In the records below, the line with "This screenshot has width=800, height=600." and every line after it must be written out exactly; no pictures belong in the result.
+++ EXERCISE DATA
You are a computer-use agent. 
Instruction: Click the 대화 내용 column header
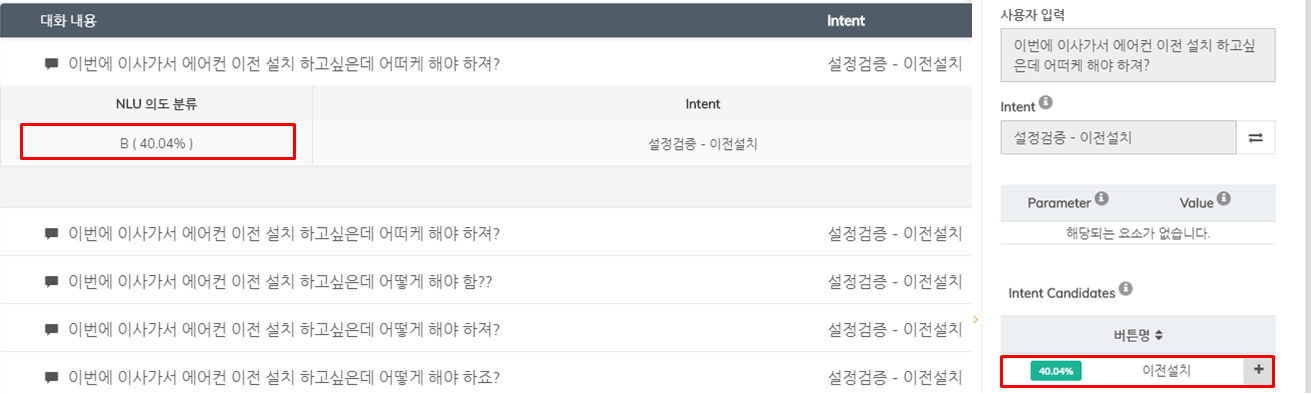(68, 20)
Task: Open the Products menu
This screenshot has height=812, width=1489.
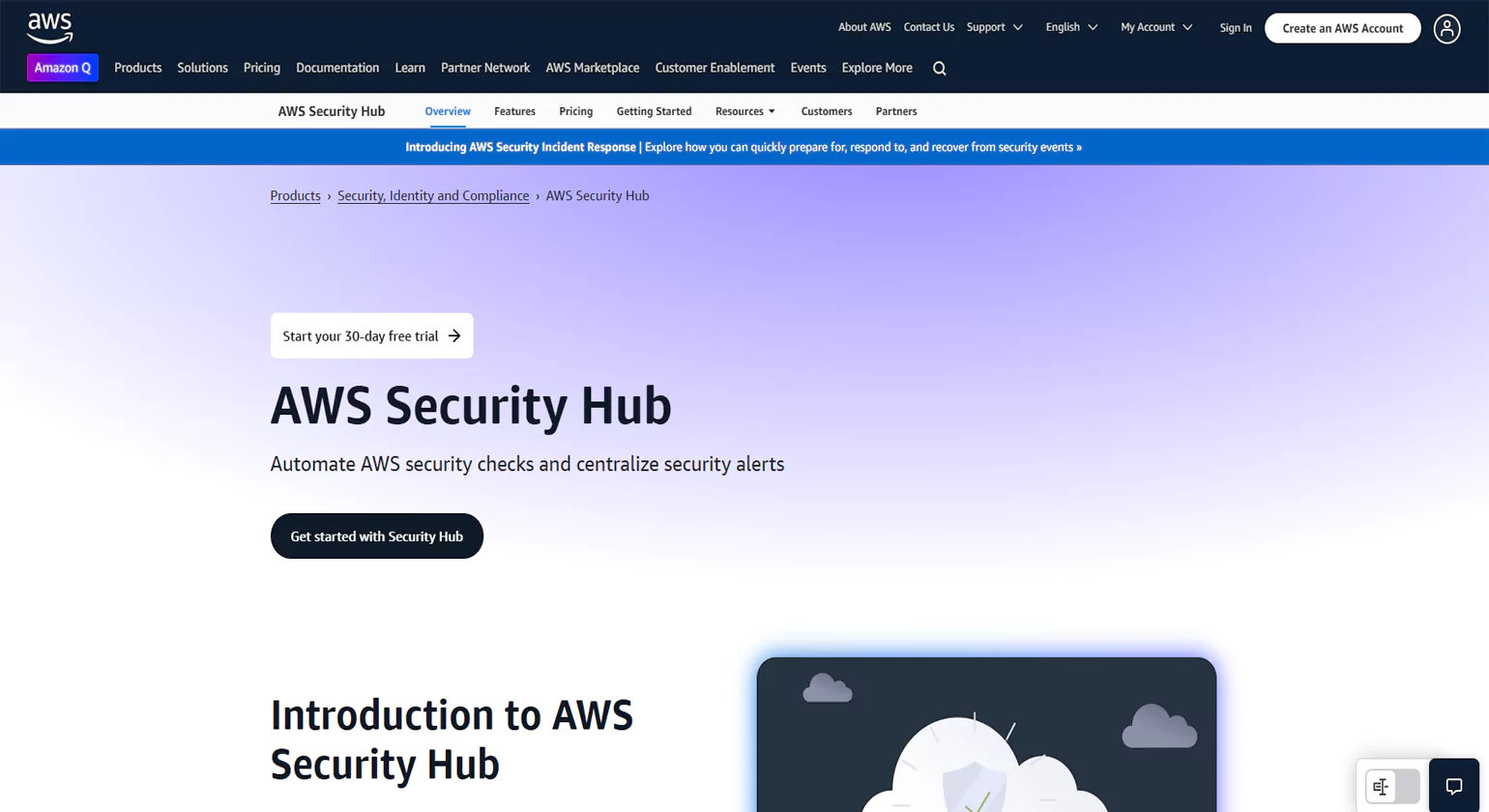Action: [x=137, y=68]
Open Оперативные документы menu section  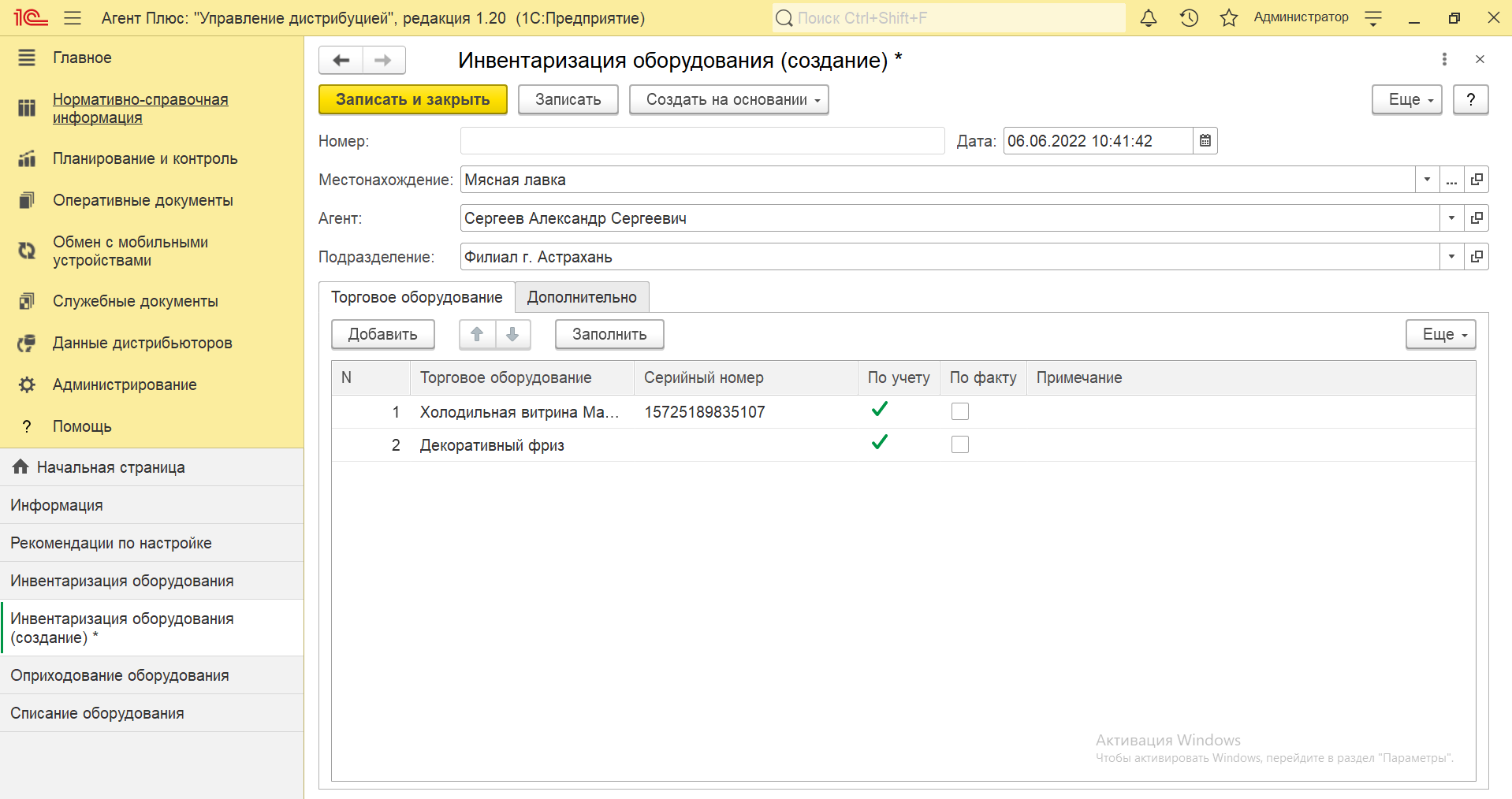coord(143,200)
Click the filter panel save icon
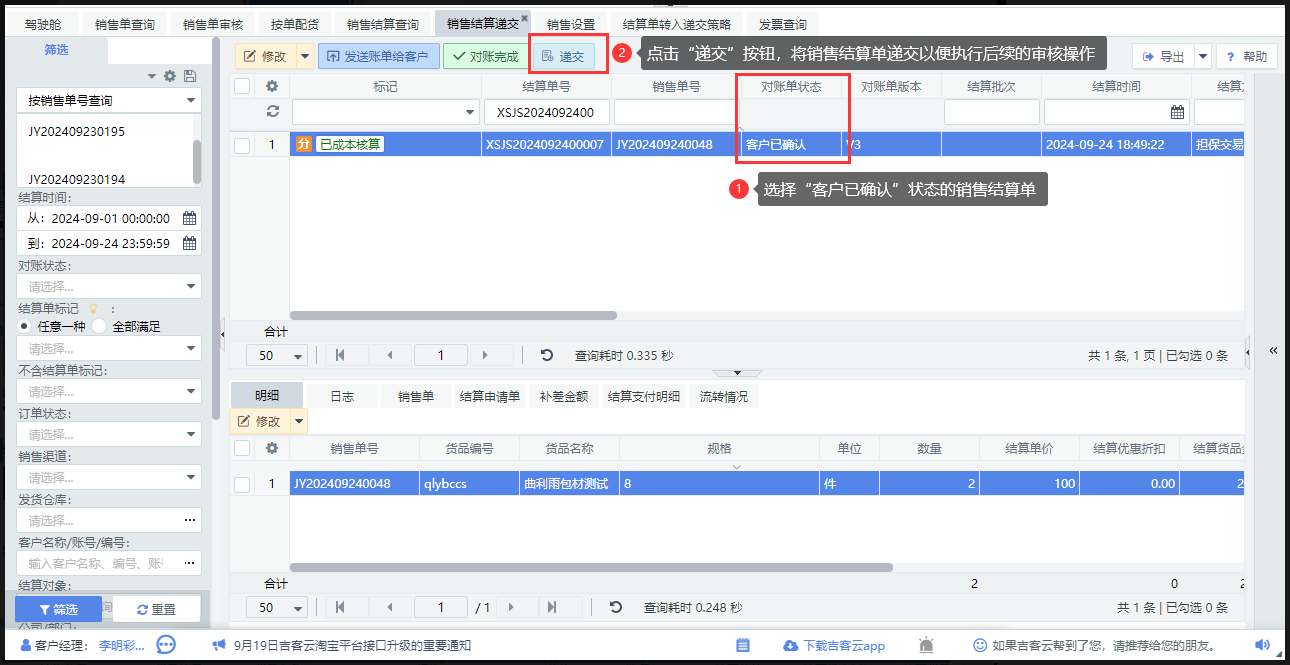1290x665 pixels. (190, 76)

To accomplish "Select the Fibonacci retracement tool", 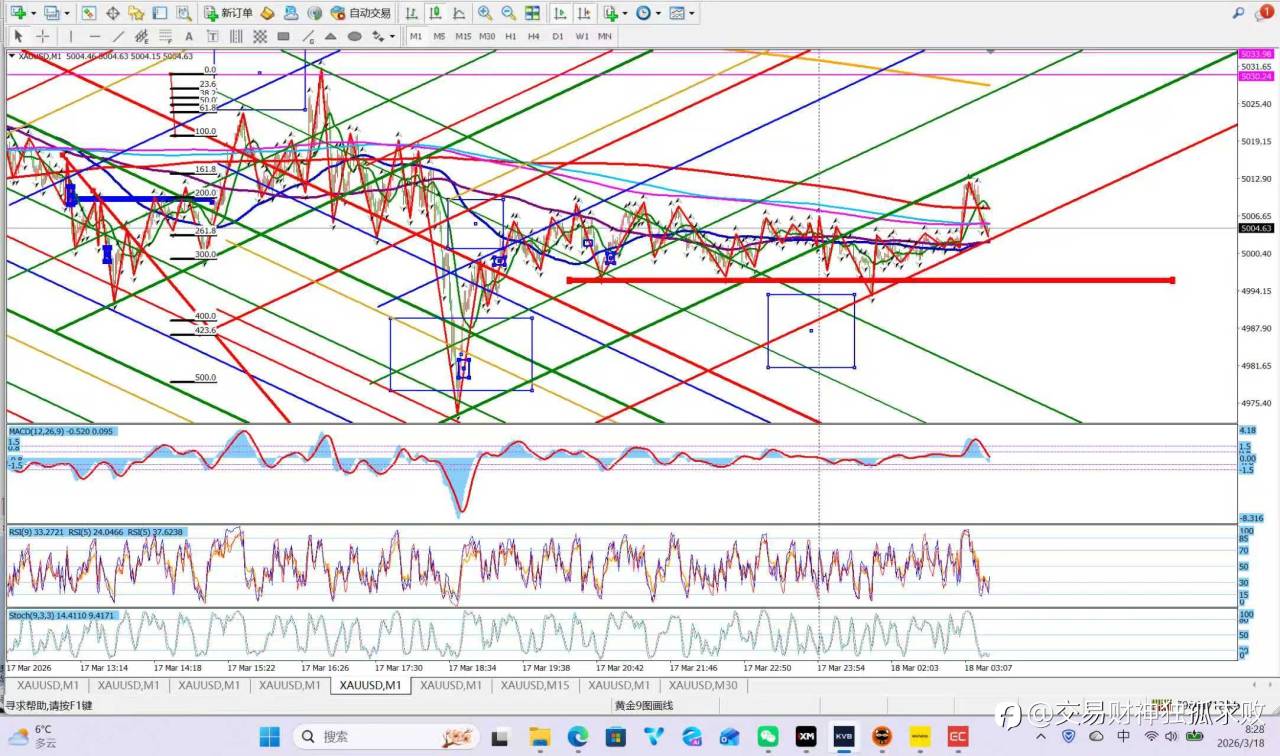I will [165, 36].
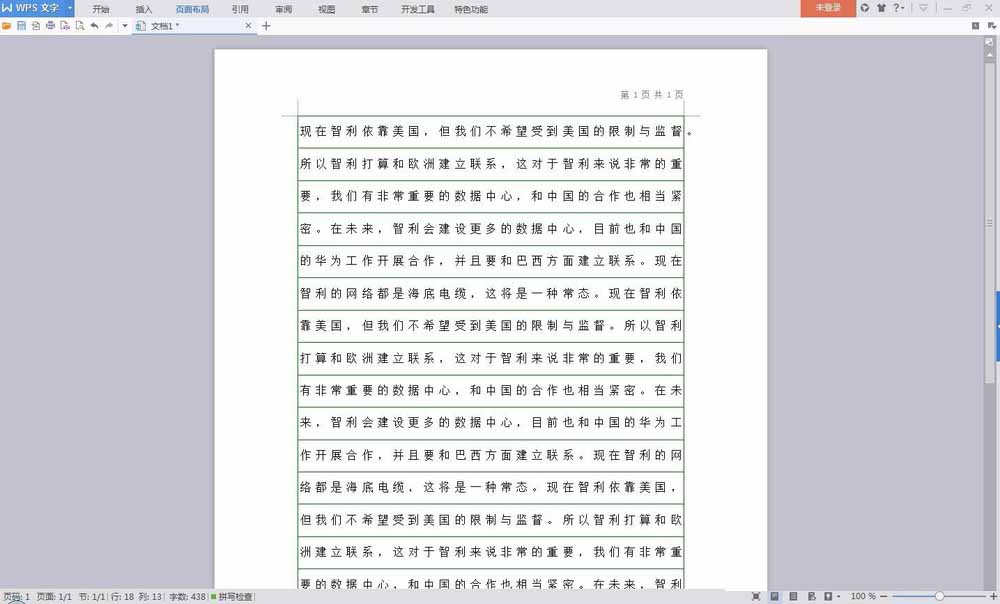Click the Redo arrow icon
1000x604 pixels.
pyautogui.click(x=109, y=25)
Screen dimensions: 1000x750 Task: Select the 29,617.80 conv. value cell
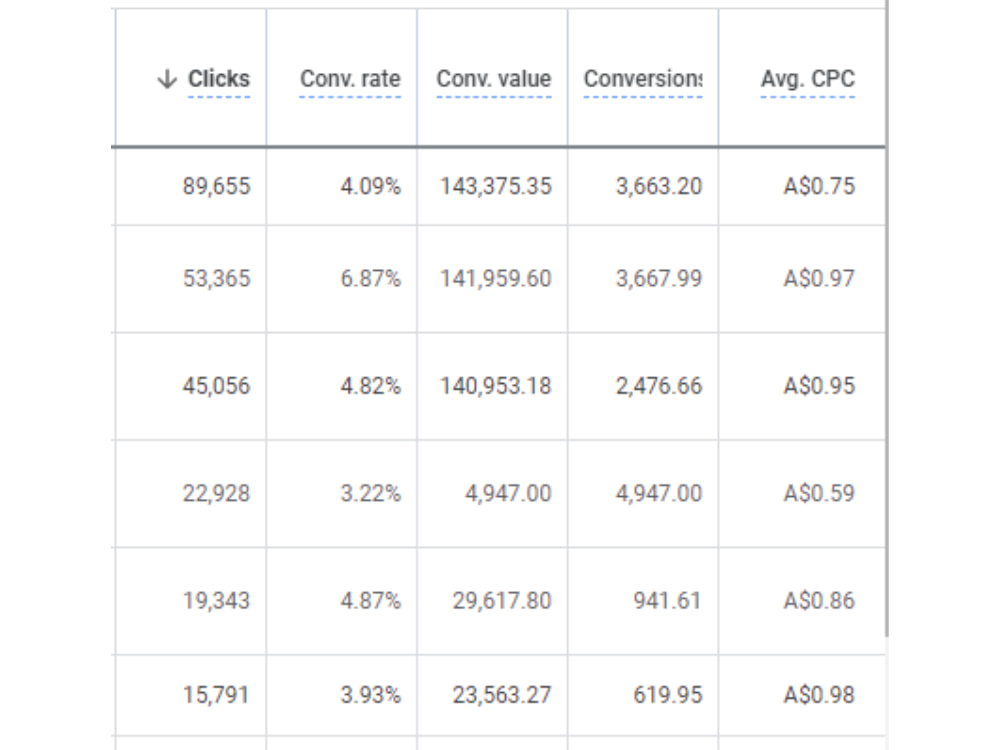[492, 601]
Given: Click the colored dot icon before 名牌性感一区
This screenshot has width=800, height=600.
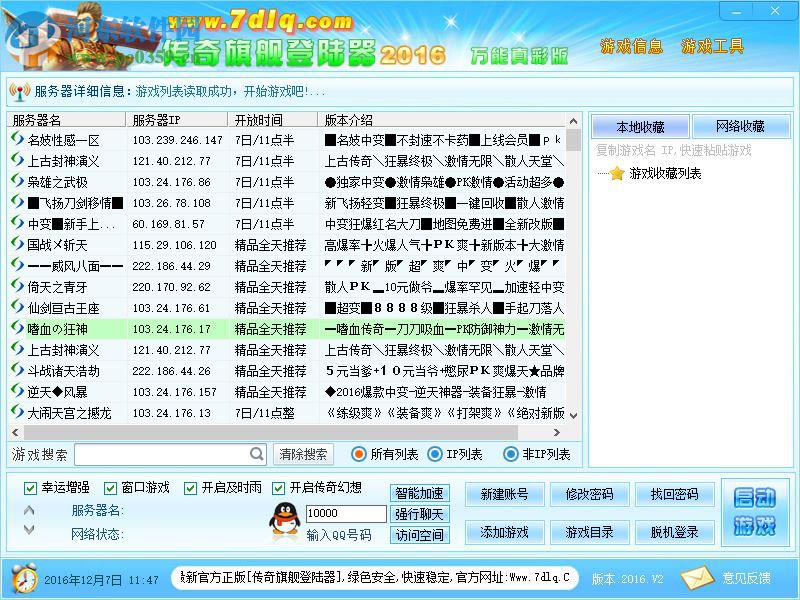Looking at the screenshot, I should click(19, 140).
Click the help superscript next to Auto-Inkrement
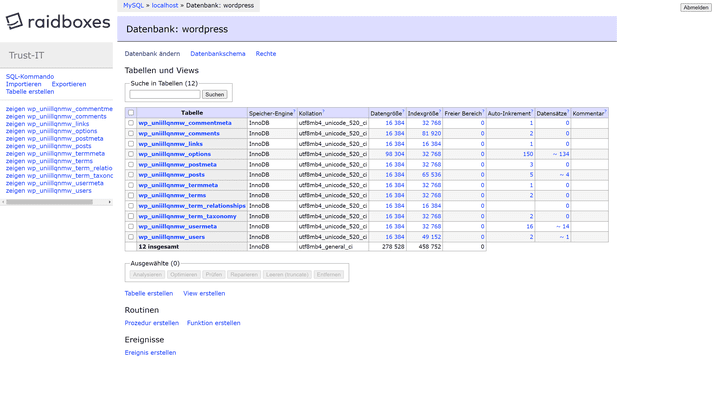The width and height of the screenshot is (720, 405). [532, 111]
++++++
• _OUTPUT OF THE TASK_
This screenshot has width=800, height=600.
Looking at the screenshot, I should click(19, 140).
Click the help superscript next to Auto-Inkrement
The width and height of the screenshot is (720, 405). [532, 111]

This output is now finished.